Kevin Allen and Others on behalf of Njamal v Grant Fitton and Another

Case

[2017] NNTTA 40

13 July 2017


NATIONAL NATIVE TITLE TRIBUNAL

Kevin Allen and Others on behalf of Njamal v Grant Fitton and Another [2017] NNTTA 40 (13 July 2017)

Application No:

WO2016/0138

IN THE MATTER of the Native Title Act 1993 (Cth)

- and -

IN THE MATTER of an inquiry into an expedited procedure objection  application

Kevin Allen and Others on behalf of Njamal People (WC1999/008)

(native title party)

- and -

Grant Fitton

(grantee party)

- and -

The State of Western Australia

(Government party)

DETERMINATION THAT THE ACT IS AN ACT ATTRACTING THE EXPEDITED PROCEDURE

Tribunal:

Ms H Shurven, Member

Place:

Perth

Date:

13 July 2017

Catchwords:

Native title – future act – proposed grant of prospecting licence – expedited procedure objection application – whether act is likely to directly interfere with the carrying on of community or social activities – whether act is likely to interfere with sites of particular significance – whether act is likely to involve major disturbance to land or waters – expedited procedure attracted

Legislation:

Native Title Act 1993 (Cth) ss 29, 31, 32, 237

Mining Act 1978 (WA) s 48

Cases:

Rosas v Northern Territory [2002] NNTTA 113; (2002) 169 FLR 330 (‘Rosas v Northern Territory’)

Ward v Western Australia [1996] FCA 1452; (1996) 69 FCR 208 (‘Ward v Western Australia’)

Yindjibarndi Aboriginal Corporation RNTBC v FMG Pilbara Pty Ltd and Another [2014] NNTTA 8 (‘Yindjibarndi Aboriginal Corporation v FMG Pilbara’)

Representatives of the native title party:

Ms Kate Major, Castledine Gregory

Mr Andre Maynard, Castledine Gregory

Representative of the grantee party:

All Mining Legal Pty Ltd

Representatives of the Government party: Ms Amanda Kickett, Department of Mines and Petroleum (now the Department of Mines, Industry Regulation and Safety)
Mr Jeff O’Halloran, State Solicitor’s Office

REASONS FOR DETERMINATION

  1. This decision considers whether the expedited procedure applies to the grant of prospecting licence P45/3000 (the licence) to Mr Grant Fitton.
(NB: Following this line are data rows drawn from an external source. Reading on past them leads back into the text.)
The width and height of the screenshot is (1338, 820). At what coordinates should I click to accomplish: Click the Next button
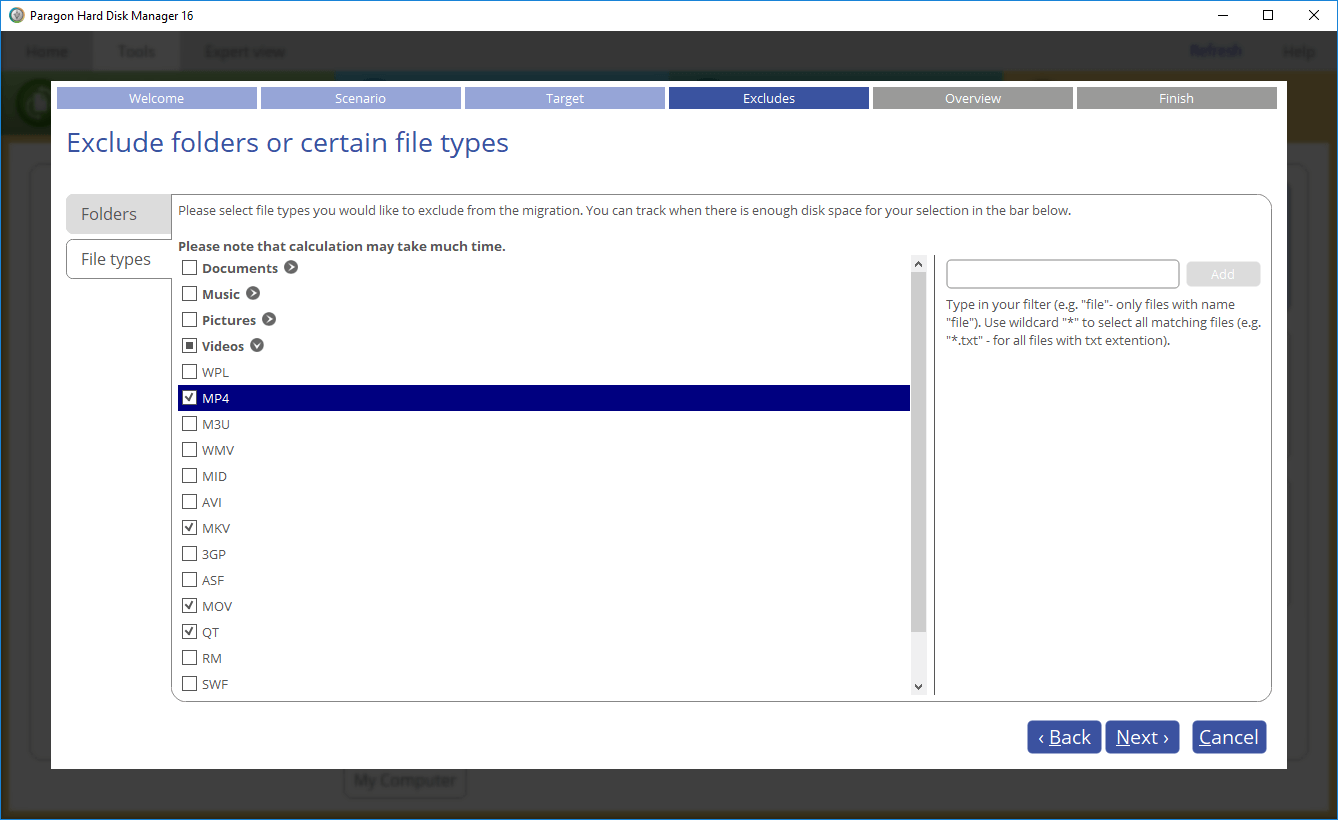pyautogui.click(x=1142, y=737)
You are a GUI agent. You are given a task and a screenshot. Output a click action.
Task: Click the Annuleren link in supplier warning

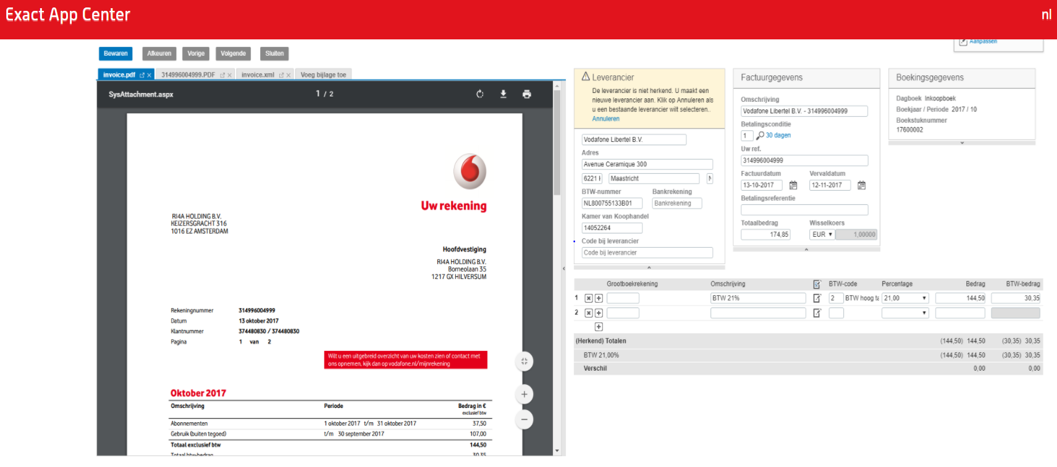pos(605,119)
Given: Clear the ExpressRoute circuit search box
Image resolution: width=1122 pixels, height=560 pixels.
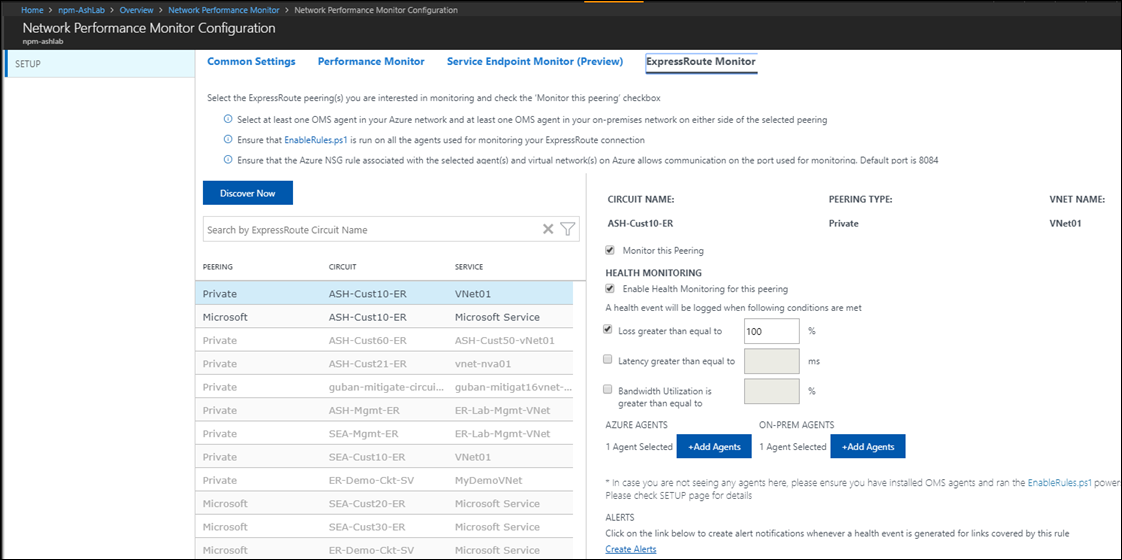Looking at the screenshot, I should point(548,230).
In their public notice of the licence, the State of Western Australia included a statement that they consider the grant is an act attracting the expedited procedure under the Native Title Act 1993 (Cth). All references to sections of legislation in this determination are to the Native Title Act 1993 (Cth) unless otherwise stated.

  2. The Njamal registered native title claimants’ (Njamal) native title claim (WC1999/008) overlaps the licence, and they had the right to lodge an objection under s 32 against the State’s assertion the expedited procedure applies. Njamal exercised that right, and the President of the National Native Title Tribunal, Raelene Webb QC, appointed me to conduct an inquiry to determine whether the expedited procedure applies to the grant of the licence.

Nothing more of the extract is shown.